**Task goal**
Every line of the entries below from the one containing "Instruction: Select the" to the one containing "View the 144", both ends included, must be written out exactly. No other line belongs in the answer.
Start of Dataset extract
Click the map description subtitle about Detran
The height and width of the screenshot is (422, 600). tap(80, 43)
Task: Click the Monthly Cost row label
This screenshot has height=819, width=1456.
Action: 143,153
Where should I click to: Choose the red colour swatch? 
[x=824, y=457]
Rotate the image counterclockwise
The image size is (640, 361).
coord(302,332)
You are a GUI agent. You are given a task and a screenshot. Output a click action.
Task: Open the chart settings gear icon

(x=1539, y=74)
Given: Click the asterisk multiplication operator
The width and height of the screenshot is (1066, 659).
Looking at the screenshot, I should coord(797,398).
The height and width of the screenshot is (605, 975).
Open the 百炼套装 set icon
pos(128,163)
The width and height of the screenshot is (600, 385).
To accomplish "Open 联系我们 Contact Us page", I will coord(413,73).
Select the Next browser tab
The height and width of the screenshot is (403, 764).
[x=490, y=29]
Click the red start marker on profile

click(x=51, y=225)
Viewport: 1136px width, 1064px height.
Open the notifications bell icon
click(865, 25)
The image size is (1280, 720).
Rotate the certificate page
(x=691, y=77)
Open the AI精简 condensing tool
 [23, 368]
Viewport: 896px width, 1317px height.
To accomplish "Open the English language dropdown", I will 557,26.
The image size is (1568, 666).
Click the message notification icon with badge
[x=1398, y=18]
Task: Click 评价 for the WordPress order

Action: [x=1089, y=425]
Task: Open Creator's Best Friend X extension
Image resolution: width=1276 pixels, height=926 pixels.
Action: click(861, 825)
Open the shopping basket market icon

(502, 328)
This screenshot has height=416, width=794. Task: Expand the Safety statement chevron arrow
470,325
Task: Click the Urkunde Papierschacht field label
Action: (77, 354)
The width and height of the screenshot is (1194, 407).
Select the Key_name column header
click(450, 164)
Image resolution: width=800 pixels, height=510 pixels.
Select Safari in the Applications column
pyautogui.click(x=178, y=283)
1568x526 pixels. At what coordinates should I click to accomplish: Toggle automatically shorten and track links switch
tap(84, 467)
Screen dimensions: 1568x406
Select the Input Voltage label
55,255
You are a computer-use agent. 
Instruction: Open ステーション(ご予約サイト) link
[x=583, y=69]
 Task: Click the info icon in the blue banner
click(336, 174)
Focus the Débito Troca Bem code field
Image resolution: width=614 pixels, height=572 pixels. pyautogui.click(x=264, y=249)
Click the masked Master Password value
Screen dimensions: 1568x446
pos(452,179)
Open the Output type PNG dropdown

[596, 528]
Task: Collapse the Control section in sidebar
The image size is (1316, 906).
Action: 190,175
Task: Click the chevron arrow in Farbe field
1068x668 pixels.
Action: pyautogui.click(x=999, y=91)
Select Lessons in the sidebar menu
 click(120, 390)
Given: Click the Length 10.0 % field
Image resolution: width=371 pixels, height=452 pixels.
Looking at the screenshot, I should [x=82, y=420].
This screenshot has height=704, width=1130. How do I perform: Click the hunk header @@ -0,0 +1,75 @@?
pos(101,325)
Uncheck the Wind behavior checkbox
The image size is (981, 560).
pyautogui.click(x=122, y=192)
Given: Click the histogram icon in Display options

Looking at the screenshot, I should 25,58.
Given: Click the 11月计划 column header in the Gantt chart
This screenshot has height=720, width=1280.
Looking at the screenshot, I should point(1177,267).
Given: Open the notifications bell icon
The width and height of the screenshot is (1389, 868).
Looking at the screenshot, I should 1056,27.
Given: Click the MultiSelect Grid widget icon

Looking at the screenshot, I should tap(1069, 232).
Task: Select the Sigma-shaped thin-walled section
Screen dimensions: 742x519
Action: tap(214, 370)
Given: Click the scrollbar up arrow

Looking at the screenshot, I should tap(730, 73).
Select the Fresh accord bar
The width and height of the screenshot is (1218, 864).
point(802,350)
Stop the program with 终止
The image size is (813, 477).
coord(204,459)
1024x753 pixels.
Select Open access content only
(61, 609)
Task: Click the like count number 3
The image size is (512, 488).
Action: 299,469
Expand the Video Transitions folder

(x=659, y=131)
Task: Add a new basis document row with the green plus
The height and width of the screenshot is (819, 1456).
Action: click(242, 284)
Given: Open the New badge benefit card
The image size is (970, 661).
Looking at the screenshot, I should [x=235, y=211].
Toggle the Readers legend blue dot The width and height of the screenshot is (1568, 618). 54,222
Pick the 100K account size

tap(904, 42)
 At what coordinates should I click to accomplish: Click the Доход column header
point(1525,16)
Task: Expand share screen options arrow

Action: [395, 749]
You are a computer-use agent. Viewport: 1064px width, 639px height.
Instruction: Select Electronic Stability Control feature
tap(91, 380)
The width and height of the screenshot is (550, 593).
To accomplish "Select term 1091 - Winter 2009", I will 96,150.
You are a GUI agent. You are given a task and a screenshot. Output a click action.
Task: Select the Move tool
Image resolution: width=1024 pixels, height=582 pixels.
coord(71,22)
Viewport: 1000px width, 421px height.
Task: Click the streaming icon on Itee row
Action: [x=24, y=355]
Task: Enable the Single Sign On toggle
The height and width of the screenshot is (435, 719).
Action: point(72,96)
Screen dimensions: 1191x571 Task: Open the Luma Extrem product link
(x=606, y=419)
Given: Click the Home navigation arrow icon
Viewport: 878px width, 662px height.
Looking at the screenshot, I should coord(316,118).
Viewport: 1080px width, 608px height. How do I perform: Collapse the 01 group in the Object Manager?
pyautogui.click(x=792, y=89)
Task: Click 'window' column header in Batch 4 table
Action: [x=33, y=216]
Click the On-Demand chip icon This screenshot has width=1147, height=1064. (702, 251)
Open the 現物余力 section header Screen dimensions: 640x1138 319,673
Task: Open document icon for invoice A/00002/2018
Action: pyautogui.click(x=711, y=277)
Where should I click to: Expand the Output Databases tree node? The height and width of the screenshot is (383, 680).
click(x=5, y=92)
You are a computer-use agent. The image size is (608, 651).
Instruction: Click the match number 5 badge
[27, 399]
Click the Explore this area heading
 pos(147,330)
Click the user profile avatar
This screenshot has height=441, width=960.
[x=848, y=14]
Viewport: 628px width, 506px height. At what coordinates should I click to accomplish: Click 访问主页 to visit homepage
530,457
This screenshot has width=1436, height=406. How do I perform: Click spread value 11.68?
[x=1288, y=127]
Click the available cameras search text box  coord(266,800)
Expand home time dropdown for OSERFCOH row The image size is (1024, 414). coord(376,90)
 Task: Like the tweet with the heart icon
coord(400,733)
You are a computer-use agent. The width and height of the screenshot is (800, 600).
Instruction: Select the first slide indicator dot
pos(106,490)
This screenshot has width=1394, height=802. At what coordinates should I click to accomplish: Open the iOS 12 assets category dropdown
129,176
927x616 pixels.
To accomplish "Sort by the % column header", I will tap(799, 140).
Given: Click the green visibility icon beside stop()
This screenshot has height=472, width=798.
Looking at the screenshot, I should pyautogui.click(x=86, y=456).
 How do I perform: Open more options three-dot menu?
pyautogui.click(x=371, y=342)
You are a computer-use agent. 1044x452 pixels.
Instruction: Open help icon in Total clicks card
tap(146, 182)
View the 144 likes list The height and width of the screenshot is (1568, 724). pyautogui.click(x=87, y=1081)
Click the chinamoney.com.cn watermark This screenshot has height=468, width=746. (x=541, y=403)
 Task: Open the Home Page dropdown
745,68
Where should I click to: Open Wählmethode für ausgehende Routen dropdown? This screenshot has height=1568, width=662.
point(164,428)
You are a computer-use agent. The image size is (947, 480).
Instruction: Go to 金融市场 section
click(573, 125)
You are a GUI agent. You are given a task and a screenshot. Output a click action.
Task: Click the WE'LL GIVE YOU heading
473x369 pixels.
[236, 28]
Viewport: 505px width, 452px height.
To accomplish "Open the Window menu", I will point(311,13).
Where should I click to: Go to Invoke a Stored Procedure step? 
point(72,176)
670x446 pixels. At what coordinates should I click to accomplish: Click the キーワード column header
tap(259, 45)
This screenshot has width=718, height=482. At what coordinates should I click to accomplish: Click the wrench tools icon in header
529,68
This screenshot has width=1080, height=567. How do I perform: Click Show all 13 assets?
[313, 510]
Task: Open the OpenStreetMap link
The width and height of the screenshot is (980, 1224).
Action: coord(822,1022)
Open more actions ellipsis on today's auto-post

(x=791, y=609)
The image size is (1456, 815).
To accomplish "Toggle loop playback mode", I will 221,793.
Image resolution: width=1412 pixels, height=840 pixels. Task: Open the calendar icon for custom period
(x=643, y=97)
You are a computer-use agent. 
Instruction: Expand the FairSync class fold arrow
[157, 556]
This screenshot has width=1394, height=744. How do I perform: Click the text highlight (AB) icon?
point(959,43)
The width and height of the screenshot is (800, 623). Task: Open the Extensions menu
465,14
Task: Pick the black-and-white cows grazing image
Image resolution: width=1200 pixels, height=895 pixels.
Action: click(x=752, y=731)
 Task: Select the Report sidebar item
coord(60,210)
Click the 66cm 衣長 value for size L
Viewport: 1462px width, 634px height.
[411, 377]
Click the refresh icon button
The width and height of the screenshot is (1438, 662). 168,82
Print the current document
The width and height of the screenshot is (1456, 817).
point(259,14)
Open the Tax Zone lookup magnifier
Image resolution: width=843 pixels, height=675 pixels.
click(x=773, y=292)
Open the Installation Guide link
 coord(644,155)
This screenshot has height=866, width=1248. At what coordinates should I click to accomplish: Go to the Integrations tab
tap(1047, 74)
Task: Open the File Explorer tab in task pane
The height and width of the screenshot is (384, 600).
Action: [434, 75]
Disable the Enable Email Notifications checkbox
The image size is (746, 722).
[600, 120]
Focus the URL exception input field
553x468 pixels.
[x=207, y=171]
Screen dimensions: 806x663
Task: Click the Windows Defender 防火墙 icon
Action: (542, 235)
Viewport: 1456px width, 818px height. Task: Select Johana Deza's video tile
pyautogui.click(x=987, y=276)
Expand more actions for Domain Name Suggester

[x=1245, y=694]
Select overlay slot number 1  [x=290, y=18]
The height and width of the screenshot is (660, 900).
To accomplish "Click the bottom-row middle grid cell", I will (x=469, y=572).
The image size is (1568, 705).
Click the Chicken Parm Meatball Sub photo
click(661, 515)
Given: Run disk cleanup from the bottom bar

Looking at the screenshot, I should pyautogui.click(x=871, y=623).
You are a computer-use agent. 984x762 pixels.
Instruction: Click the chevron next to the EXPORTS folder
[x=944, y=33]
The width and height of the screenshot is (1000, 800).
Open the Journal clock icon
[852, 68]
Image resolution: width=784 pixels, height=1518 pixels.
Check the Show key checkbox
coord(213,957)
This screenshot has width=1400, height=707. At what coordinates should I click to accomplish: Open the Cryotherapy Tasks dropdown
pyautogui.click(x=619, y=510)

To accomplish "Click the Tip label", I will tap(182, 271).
End of Dataset extract
**Task result**
Instruction: Select the first slide indicator dot
pos(106,490)
This screenshot has width=1394, height=802. At what coordinates should I click to accomplish: Open the iOS 12 assets category dropdown
129,176
927x616 pixels.
To accomplish "Sort by the % column header", I will tap(799, 140).
Given: Click the green visibility icon beside stop()
This screenshot has height=472, width=798.
Looking at the screenshot, I should pyautogui.click(x=86, y=456).
 How do I perform: Open more options three-dot menu?
pyautogui.click(x=371, y=342)
You are a computer-use agent. 1044x452 pixels.
Instruction: Open help icon in Total clicks card
tap(146, 182)
View the 144 likes list The height and width of the screenshot is (1568, 724). pyautogui.click(x=87, y=1081)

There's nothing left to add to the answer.